13% confident · fallback triggered

That's a good question, and honestly I don't have a confident answer from what Sam has written on this so far. I've logged the question and Sam will see it in his review queue…

GraphRAG Path 4 — entity-aware retrieval

Beyond the vector match, each chunk carries metadata tags extracted during indexing: people, companies, roles, years, topics. When a question mentions a specific entity — say, "Nuance" or "Watson" — the retrieval can pre-filter to chunks tagged with that entity before scoring by vector similarity. This is a simplified version of Microsoft Research's GraphRAG approach: the benefit of entity-aware filtering without the cost of building a full knowledge graph.

Why not full GraphRAG with community summaries?

Microsoft's GraphRAG builds a knowledge graph using LLM-generated entity triples and community summaries. It's genuinely better for multi-hop reasoning queries. It also costs $20–80 per reindex for a corpus this size — an LLM call per chunk, twice. I picked the 90%-of-the-value / 5%-of-the-cost version: entity tags per chunk, no graph database, no community summaries. If the bot ever gets confused on multi-hop questions (which hasn't happened yet), the clean upgrade path is already scoped.

What's in the corpus

Everything the bot knows comes from one folder of markdown files. 1,130 chunks across five source types, split by a hand-written chunker at ~900 character boundaries.

Medium essays — 120 posts, ~1,000 chunks. Trust tier 2. The source of my voice.
External — press features (Sarasota Magazine), project pages (GrIT, LabOS, Voice Similarity), ~30 chunks. Trust tier 2.
Resume — structured by role, ~12 chunks. Trust tier 1 (7% retrieval boost).
FAQs — curated from visitor telemetry. Trust tier 1. Grows every week.

How I ingest new content

Three scripts handle all ingestion. Each writes markdown with YAML frontmatter into content/, then npm run build-index re-embeds everything and writes a fresh vectors.json. Git commit, push, Netlify deploys.

Medium essays — bulk HTML → markdown

Medium lets you export your writing as an HTML archive. A Python script walks all 120 files, pulls the <a class="p-canonical"> anchor for the real article URL, strips boilerplate (auto-summary footers, "8 min read", "Press enter to view image in full size"), and emits one clean markdown file per post.

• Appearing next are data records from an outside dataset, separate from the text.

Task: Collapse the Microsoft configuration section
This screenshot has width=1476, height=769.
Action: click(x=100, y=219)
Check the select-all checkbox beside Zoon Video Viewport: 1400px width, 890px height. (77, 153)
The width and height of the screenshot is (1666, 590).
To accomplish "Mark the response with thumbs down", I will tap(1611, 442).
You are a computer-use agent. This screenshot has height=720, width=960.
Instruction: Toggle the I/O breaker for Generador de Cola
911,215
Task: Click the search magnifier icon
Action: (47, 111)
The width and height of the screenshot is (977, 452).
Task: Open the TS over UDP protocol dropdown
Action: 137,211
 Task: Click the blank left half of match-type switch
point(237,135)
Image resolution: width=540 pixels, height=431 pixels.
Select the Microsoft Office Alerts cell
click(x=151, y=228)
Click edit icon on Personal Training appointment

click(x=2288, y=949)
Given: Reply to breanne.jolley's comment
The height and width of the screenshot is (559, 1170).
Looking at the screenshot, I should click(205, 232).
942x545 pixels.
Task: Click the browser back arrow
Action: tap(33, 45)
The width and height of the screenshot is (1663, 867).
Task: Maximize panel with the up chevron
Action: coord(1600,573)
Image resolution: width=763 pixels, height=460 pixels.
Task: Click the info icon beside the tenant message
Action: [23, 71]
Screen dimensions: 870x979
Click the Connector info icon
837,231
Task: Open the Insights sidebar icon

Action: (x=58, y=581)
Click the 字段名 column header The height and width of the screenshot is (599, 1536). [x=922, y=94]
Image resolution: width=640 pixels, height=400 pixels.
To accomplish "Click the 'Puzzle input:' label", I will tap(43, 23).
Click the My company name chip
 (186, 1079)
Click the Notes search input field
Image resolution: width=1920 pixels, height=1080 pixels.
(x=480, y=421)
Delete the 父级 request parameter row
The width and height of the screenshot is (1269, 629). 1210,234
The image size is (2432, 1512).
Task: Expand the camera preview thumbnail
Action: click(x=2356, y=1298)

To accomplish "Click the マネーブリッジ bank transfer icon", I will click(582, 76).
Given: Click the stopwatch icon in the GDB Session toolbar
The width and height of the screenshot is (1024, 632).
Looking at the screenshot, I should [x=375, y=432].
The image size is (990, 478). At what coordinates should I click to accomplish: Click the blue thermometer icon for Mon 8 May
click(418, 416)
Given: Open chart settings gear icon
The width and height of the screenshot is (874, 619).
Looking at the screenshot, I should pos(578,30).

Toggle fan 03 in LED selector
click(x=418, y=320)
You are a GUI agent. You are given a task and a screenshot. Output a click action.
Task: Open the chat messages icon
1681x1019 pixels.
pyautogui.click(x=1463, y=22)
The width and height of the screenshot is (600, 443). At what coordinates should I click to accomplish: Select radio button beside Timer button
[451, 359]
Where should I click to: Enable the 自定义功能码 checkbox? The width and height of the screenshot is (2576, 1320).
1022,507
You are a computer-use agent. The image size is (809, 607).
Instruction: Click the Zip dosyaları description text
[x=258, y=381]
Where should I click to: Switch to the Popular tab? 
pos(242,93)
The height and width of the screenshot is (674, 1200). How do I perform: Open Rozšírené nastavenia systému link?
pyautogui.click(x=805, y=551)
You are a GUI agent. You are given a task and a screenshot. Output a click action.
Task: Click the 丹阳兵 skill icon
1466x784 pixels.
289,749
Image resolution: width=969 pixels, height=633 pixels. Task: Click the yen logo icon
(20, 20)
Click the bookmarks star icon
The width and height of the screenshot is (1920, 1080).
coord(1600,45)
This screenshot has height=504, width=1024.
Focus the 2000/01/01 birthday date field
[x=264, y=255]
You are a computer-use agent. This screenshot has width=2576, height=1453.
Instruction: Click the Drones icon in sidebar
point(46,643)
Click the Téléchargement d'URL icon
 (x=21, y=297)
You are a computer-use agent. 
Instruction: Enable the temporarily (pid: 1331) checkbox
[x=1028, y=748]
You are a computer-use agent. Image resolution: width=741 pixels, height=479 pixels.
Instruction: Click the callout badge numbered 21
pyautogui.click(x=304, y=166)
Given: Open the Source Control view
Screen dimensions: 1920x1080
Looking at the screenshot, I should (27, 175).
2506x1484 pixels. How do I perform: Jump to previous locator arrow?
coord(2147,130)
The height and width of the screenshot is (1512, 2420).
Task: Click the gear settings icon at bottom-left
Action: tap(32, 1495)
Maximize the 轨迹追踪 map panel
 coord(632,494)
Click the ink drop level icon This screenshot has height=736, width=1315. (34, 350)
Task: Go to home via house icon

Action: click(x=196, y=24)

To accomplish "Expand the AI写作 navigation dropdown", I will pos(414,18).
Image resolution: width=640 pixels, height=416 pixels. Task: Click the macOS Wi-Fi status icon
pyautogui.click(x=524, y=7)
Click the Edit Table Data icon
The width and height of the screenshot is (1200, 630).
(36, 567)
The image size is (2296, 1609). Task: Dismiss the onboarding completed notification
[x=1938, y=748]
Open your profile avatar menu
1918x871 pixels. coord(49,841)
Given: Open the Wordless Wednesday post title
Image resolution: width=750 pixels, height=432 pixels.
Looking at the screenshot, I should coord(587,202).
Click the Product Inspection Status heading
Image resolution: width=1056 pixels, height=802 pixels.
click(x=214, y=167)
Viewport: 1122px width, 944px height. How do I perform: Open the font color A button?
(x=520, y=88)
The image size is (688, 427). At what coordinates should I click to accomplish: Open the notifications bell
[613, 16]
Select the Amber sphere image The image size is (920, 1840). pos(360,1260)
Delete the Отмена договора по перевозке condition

External URLs — Readability + Turndown

For press mentions, project pages, and third-party articles: I paste URLs into a queue file, run npm run ingest-url, and the script fetches each one, extracts article prose using Mozilla's Readability (the same engine Firefox Reader Mode uses), converts to markdown with Turndown, and writes a dated file with the canonical URL preserved. Processed URLs rotate to a log file so they never re-ingest.

FAQs — authored from telemetry

The FAQ file is the one corpus I write entirely by hand, driven by what visitors have actually asked. The telemetry clustering tool tells me which questions I need to answer; I write the answer in my voice; I rebuild the index. See the next section.

Telemetry and the feedback loop

Every question ever asked is logged to a Netlify Blobs store — question text, the answer, the confidence score, the retrieved chunk ids, latency, timestamp. Weekly, I review them and decide which ones deserve a curated answer. That loop is what makes the bot better over time.

The loop, step by step

Telemetry feedback loop diagram 1. Visitor asks any question 2. Bot answers + logs to Blobs 3. Cluster weekly priority ranking 4. Pick top 3 gap clusters 5. Write FAQ in my voice 6. Rebuild index + git push 7. Netlify deploys new chunk is live 8. Next visitor gets a confident answer

Semantic clustering of questions

Raw telemetry is noisy. Readers ask the same thing in five different ways: "Is Sam available for consulting?", "Should I hire Sam?", "Does Sam do private work?" — these should collapse into one cluster of demand, not three rows to review individually.

A clustering script embeds every logged question using the same bge-m3 model used for the corpus, then greedy-clusters at cosine similarity ≥ 0.75. Each cluster gets ranked by size × (1 − avg_confidence) — so a 4-question cluster at 30% average confidence ranks higher than a one-off at 10%. The tool prints a terminal report with the top gaps and suggested FAQ answers.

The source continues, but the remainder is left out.